Paladin of Lost Causes
This is my requiem
To tradition, the Old Guard
Blamed, belittled, castigated,
Bombastically harangued in bellicose derision
Casualties of iconoclastic mendacity
I am the paladin of lost causes
This is my lamentation
To tolerance
Obsequious, timorous, reticent
Chary of a ubiquitous double standard
Dogmatic chauvinism practiced with malevolent hubris
I am the paladin of lost causes
This is my dirge
To innocence
Adulterated, vitiated, desecrated
Precocious children provocatively displayed,
Meretricious caricatures, tawdry and sordid
Salacious egocentric hedonists, sating puerile appetites
I am the paladin of lost causes
This is my eulogium
To civility, decorum, and grace
Deposed, forgotten, forsaken
Conquered by aggrandized ignorance
Narcissistic arrogance and callous indifference
I am the paladin of lost causes
This is my elegy
To Integrity,
Equivocated, prevaricated, palliated
Pusillanimous deeds, impenitently executed
Ignored, exonerated in criminal banality
Deafening silence conveying tacit approval
I am the paladin of lost causes
This is my howl
Against isolation
Persecuted, condemned, shunned
A heretical apostle drowning in ennui
An anachronism, upsetting the equilibrium
Challenging the status quo
I am the paladin of extraordinary causes
This is my hosanna
To eloquence
Poignant, voluble, articulate,
A plangent, discordant celebration of loquacious expression
Elocution’s paramour, consumed in a blazing
Addiction of impassioned rhetoric
I am the paladin of extraordinary causes
This is my encomium
To knowledge
Quenching, intoxicating, liberating,
An erudite crusader in a sea of dilettantes
Grail questing with alcoholic thirst
Overcome by copious sagacious pleasures
I am the paladin of extraordinary causes
This is my paean
To honor
Quixotic, valorous, incorruptible
An obdurate master,
polishing the penitent pilgrim to an adamantine sheen
I glow, I shine
I am the paladin of extraordinary causes
Candace Vianna 14 Apr. 2007
I wrote the above poem back in 2007. I was working as an onsite service technician for a scientific instrument company, my twins were in high school and my son was in middle school. I ended up having to get hand surgery (I severed a tendon in a kitchen mishap — knives and frozen peaches… don’t ask.) Unbeknownst to us, I have a severe drug intolerance to general anesthesia. It caused some pretty intense cognitive issues at the time whose effects still linger today.

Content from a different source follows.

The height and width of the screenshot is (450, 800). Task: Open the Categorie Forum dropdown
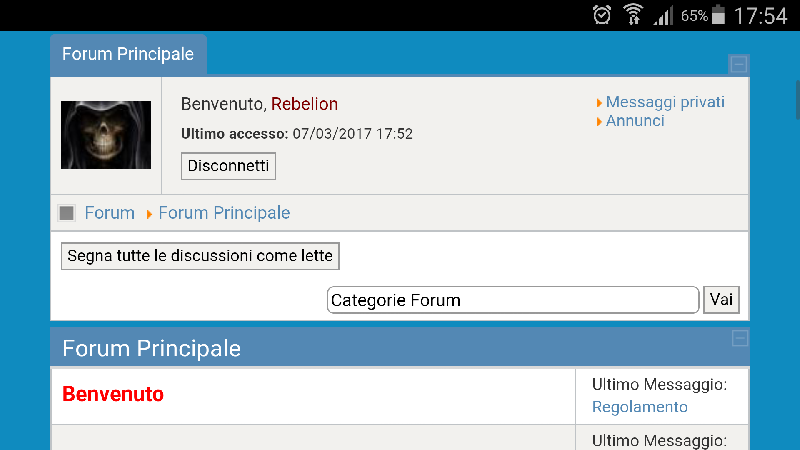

This is the time we all refer to as the summer Mom went crazy. I was having speech problems, noisy environments overwhelmed me and huge chunks of memory were just gone. I had trouble following conversations. Hell, by the afternoon, I couldn’t recall most of what had occurred that morning. Every time I called my healthcare provider saying something was wrong, they said not to worry this was normal. I had to go in five manic days post-surgery for a follow-up. I still hadn’t slept… like at all. My skin was clammy, my heart was racing, and I was always out of breath (and not in a good way.) Everything was fine according to the physical therapist. On the way out I started seeing spots, and decided a second opinion was in order. I took my ass across the hall to urgent care and was vindicated. A dose of Benadryl and Ativan got the worse of my symptoms cleared up but after five days, the damage had been done.
And no one listened.
I was a wreck, and my Mom had already planned to spend quality time taking both mine and my brother’s families on a Washington DC vaction that summer. You know what the most frustrating thing about insanity is ? It’s that no one takes you seriously. Behaving irrationally doesn’t mean you’re wrong…..
Because I had a special needs children, I already had a fair lay-understanding of cognition. So I decided to exercise my cognitive muscles by going back to community college. Now I my first college attempt straight out of high school had been an utter failure. Things were different back then, this was before the internet, before people carried computers around in their back pocket. Papers had to written out by hand, and I was dysgraphic (still am,) but didn’t know it.. I failed so spectacularly, I was convinced I couldn’t write–Not write well or adequately, but write at all–although I was doing it all the time for work.
So there I was 45-years-old, back in school taking freshman English, expecting to crash and burn (And in an effort to set a good example, I tortured my children by going over my homework with them.) We’d read a poem in class (I can’t remember by whom) and were assigned to write our own in the same style.
Knowing the kids were going to be taking the SATs soon, I pulled out a GRE vocabulary list and crammed in as many highfalutin words as I could, then forced the them to analyze the poem above (yes, I’m that mom.)